=== Section Start ===

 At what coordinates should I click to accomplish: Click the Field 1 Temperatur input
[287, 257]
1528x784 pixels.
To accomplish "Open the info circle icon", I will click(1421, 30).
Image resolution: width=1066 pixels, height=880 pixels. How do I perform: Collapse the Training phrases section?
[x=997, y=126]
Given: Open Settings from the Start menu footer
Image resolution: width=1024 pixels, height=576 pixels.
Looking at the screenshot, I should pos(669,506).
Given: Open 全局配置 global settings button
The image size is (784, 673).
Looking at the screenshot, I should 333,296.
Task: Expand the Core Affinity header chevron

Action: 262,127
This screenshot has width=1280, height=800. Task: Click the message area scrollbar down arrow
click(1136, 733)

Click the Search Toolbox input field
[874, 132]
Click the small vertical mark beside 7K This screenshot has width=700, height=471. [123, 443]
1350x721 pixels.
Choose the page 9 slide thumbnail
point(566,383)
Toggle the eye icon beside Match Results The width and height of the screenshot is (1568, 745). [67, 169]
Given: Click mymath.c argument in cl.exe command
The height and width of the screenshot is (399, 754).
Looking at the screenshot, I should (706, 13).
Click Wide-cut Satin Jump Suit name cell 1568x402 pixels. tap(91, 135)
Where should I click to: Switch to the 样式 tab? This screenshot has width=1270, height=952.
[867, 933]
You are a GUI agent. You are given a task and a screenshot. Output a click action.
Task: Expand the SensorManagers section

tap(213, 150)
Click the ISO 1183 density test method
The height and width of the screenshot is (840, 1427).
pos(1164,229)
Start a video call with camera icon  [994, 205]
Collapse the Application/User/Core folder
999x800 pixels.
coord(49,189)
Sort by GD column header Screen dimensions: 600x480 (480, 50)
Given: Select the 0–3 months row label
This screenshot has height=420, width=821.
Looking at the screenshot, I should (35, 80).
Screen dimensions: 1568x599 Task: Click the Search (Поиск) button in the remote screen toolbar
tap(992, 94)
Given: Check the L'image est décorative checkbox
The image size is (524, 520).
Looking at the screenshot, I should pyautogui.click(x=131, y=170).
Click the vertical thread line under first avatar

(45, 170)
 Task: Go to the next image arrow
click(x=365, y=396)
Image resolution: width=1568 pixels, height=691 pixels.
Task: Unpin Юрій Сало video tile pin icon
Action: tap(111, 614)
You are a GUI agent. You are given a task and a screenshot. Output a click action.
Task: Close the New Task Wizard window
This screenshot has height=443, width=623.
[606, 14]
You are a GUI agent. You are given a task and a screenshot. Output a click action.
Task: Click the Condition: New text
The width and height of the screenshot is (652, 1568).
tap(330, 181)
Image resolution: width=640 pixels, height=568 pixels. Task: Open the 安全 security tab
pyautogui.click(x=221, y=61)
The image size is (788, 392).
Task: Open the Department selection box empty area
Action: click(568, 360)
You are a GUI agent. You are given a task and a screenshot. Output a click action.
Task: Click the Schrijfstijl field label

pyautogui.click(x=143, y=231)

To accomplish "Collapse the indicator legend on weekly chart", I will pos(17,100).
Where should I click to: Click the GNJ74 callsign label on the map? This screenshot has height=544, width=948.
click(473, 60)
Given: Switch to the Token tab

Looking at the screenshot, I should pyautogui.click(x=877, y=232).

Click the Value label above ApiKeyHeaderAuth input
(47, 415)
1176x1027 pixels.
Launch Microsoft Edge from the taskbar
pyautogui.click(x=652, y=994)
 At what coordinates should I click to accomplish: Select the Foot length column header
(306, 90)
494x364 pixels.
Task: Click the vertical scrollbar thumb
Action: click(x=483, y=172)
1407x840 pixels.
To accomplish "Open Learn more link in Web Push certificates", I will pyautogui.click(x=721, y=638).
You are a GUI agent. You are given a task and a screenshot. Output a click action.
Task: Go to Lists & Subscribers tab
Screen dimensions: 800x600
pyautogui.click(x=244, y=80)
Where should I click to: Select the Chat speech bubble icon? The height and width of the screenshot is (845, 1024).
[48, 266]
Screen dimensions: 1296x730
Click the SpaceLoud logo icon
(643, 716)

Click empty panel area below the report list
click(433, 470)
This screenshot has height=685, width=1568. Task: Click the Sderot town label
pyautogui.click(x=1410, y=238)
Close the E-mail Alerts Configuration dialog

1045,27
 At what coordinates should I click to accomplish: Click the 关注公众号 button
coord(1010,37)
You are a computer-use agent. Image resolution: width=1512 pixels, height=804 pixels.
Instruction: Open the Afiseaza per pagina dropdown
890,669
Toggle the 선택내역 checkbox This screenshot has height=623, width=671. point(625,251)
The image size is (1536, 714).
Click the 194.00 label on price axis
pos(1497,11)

=== Section End ===

• _Exercise details_: Every entry above needs to be copied exactly.

• _Written reply_:
 At what coordinates should I click to accomplish: Click the Field 1 Temperatur input
[287, 257]
1528x784 pixels.
To accomplish "Open the info circle icon", I will click(1421, 30).
Image resolution: width=1066 pixels, height=880 pixels. How do I perform: Collapse the Training phrases section?
[x=997, y=126]
Given: Open Settings from the Start menu footer
Image resolution: width=1024 pixels, height=576 pixels.
Looking at the screenshot, I should pos(669,506).
Given: Open 全局配置 global settings button
The image size is (784, 673).
Looking at the screenshot, I should 333,296.
Task: Expand the Core Affinity header chevron

Action: 262,127
This screenshot has width=1280, height=800. Task: Click the message area scrollbar down arrow
click(1136, 733)

Click the Search Toolbox input field
[874, 132]
Click the small vertical mark beside 7K This screenshot has width=700, height=471. [123, 443]
1350x721 pixels.
Choose the page 9 slide thumbnail
point(566,383)
Toggle the eye icon beside Match Results The width and height of the screenshot is (1568, 745). [67, 169]
Given: Click mymath.c argument in cl.exe command
The height and width of the screenshot is (399, 754).
Looking at the screenshot, I should (706, 13).
Click Wide-cut Satin Jump Suit name cell 1568x402 pixels. tap(91, 135)
Where should I click to: Switch to the 样式 tab? This screenshot has width=1270, height=952.
[867, 933]
You are a GUI agent. You are given a task and a screenshot. Output a click action.
Task: Expand the SensorManagers section

tap(213, 150)
Click the ISO 1183 density test method
The height and width of the screenshot is (840, 1427).
pos(1164,229)
Start a video call with camera icon  [994, 205]
Collapse the Application/User/Core folder
999x800 pixels.
coord(49,189)
Sort by GD column header Screen dimensions: 600x480 (480, 50)
Given: Select the 0–3 months row label
This screenshot has height=420, width=821.
Looking at the screenshot, I should (35, 80).
Screen dimensions: 1568x599 Task: Click the Search (Поиск) button in the remote screen toolbar
tap(992, 94)
Given: Check the L'image est décorative checkbox
The image size is (524, 520).
Looking at the screenshot, I should pyautogui.click(x=131, y=170).
Click the vertical thread line under first avatar

(45, 170)
 Task: Go to the next image arrow
click(x=365, y=396)
Image resolution: width=1568 pixels, height=691 pixels.
Task: Unpin Юрій Сало video tile pin icon
Action: tap(111, 614)
You are a GUI agent. You are given a task and a screenshot. Output a click action.
Task: Close the New Task Wizard window
This screenshot has height=443, width=623.
[606, 14]
You are a GUI agent. You are given a task and a screenshot. Output a click action.
Task: Click the Condition: New text
The width and height of the screenshot is (652, 1568).
tap(330, 181)
Image resolution: width=640 pixels, height=568 pixels. Task: Open the 安全 security tab
pyautogui.click(x=221, y=61)
The image size is (788, 392).
Task: Open the Department selection box empty area
Action: click(568, 360)
You are a GUI agent. You are given a task and a screenshot. Output a click action.
Task: Click the Schrijfstijl field label

pyautogui.click(x=143, y=231)

To accomplish "Collapse the indicator legend on weekly chart", I will pos(17,100).
Where should I click to: Click the GNJ74 callsign label on the map? This screenshot has height=544, width=948.
click(473, 60)
Given: Switch to the Token tab

Looking at the screenshot, I should pyautogui.click(x=877, y=232).

Click the Value label above ApiKeyHeaderAuth input
(47, 415)
1176x1027 pixels.
Launch Microsoft Edge from the taskbar
pyautogui.click(x=652, y=994)
 At what coordinates should I click to accomplish: Select the Foot length column header
(306, 90)
494x364 pixels.
Task: Click the vertical scrollbar thumb
Action: click(x=483, y=172)
1407x840 pixels.
To accomplish "Open Learn more link in Web Push certificates", I will pyautogui.click(x=721, y=638).
You are a GUI agent. You are given a task and a screenshot. Output a click action.
Task: Go to Lists & Subscribers tab
Screen dimensions: 800x600
pyautogui.click(x=244, y=80)
Where should I click to: Select the Chat speech bubble icon? The height and width of the screenshot is (845, 1024).
[48, 266]
Screen dimensions: 1296x730
Click the SpaceLoud logo icon
(643, 716)

Click empty panel area below the report list
click(433, 470)
This screenshot has height=685, width=1568. Task: Click the Sderot town label
pyautogui.click(x=1410, y=238)
Close the E-mail Alerts Configuration dialog

1045,27
 At what coordinates should I click to accomplish: Click the 关注公众号 button
coord(1010,37)
You are a computer-use agent. Image resolution: width=1512 pixels, height=804 pixels.
Instruction: Open the Afiseaza per pagina dropdown
890,669
Toggle the 선택내역 checkbox This screenshot has height=623, width=671. point(625,251)
The image size is (1536, 714).
Click the 194.00 label on price axis
pos(1497,11)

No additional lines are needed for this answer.